BullMQ (Redis-backed). One queue per roleSlug:

  • queue:chief_of_staff
  • queue:ba
  • queue:architect
  • queue:dev
  • queue:qa
  • queue:memory

Consumers are specialist agents — either server-side for roles that talk to the LLM directly, or the AgentHub daemon for dev / qa that code-gen locally.

When a plan is approved:

  1. ChiefOfStaffService.planTicket() writes N child ticket rows.
  2. Each ticket’s dependsOn list is set from the plan’s step.dependsOn field.
  3. Tickets with empty dependsOn are enqueued immediately. The rest stay pending with dependsOn populated.
  4. As upstream tickets transition to done, their downstream dependents get enqueued.

On ticket.failed:

  • Retry — if the failure looks transient (network, 5xx from provider), the queue’s BullMQ retry policy handles it (3 attempts, exponential backoff). Status stays in_progress across retries.
  • Replan — if the failure is structural (bad prompt, missing context), the chief-of-staff subscribes to the event and creates a new plan (attempt 2 or 3). Old plan + tickets transition to superseded.
  • Escalate — same failure signature repeating → DM the exec with details. No further automatic action.

Tickets in the same plan without dependsOn relationships run in parallel. Max concurrency per role is set via queue concurrency (BULLMQ_CONCURRENCY_<ROLE>=N, default 5).

Every transition writes to audit_log:

  • ticket.created
  • ticket.claimed
  • ticket.transitioned (with before/after status)
  • ticket.failed (with error signature)
  • ticket.replanned

Queryable from Activity page.

Earlier versions had a separate AgentTask table that’s gradually being retired (see DEFERRED.md). Tickets are the canonical rows; AgentTask mirrors are reverse-mirrored for back-compat until BAAgentService is rewritten.

Do NOT introduce new callers that write AgentTask directly.

Tickets can be given a priority (low / normal / high / urgent). BullMQ’s priority queueing ensures urgent tickets cut the line. Rarely used; most work is priority normal.

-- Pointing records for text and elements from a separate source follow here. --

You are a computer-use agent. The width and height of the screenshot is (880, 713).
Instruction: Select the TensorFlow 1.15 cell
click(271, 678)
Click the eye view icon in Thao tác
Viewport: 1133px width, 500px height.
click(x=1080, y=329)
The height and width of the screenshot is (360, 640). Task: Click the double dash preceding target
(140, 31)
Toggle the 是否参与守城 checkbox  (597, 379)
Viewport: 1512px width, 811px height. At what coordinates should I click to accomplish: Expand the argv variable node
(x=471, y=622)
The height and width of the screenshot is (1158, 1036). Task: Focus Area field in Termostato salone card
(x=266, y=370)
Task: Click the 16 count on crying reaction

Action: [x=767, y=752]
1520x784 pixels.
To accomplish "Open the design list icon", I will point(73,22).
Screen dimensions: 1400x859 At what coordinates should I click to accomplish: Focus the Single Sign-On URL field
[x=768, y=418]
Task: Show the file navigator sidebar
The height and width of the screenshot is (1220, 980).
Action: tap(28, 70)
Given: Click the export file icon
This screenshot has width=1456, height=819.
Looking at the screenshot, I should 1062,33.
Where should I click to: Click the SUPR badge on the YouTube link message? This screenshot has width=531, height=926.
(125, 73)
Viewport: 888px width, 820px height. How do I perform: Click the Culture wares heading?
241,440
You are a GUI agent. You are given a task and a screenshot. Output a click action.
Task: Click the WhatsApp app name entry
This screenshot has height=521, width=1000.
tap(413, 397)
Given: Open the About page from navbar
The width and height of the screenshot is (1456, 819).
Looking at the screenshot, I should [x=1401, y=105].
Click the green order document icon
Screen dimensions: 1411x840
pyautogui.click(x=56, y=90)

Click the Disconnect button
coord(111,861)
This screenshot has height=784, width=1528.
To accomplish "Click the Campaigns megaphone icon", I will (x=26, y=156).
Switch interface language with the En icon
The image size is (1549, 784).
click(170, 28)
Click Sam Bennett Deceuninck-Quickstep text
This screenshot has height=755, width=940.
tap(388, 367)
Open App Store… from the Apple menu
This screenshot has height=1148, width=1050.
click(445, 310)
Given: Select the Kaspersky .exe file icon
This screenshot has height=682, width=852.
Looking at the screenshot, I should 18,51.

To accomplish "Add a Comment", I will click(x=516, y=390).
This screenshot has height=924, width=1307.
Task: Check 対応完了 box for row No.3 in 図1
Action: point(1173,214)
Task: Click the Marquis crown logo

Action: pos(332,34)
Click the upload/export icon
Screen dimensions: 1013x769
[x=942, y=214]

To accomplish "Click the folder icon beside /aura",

Per-role timeouts via TICKET_TIMEOUT_<ROLE>_SECONDS:

  • chief_of_staff: 120 s (planner calls).
  • ba, architect: 300 s (LLM-bound).
  • dev, qa: 1800 s (30 min; AgentHub daemon does real work).
  • memory: 60 s.

Timed-out tickets transition to failed with error = "timeout" and are subject to the normal retry / replan path.

Terminal window
# Tickets for this brief
GET /api/tickets?parentTicketId=tk_…
# Tickets for this role, pending
GET /api/tickets?roleSlug=dev_agent&status=pending
# Activity feed (all ticket transitions)
GET /api/activity?limit=50

RLS scopes everything to the calling user’s tenant and active project.

  1. Activity → filter by this ticket’s parentTicketId.
  2. Check status. pending with no dependsOn → queue consumer hasn’t claimed it. Is the consumer alive?
  3. in_progress with old claimedAt → consumer crashed mid-flight. BullMQ’s stalled-job recovery puts it back on the queue after 30 s; if it doesn’t, the ticket is truly orphaned — manually set to pending to re-dispatch.
  4. failed with an error → read the error; usually obvious.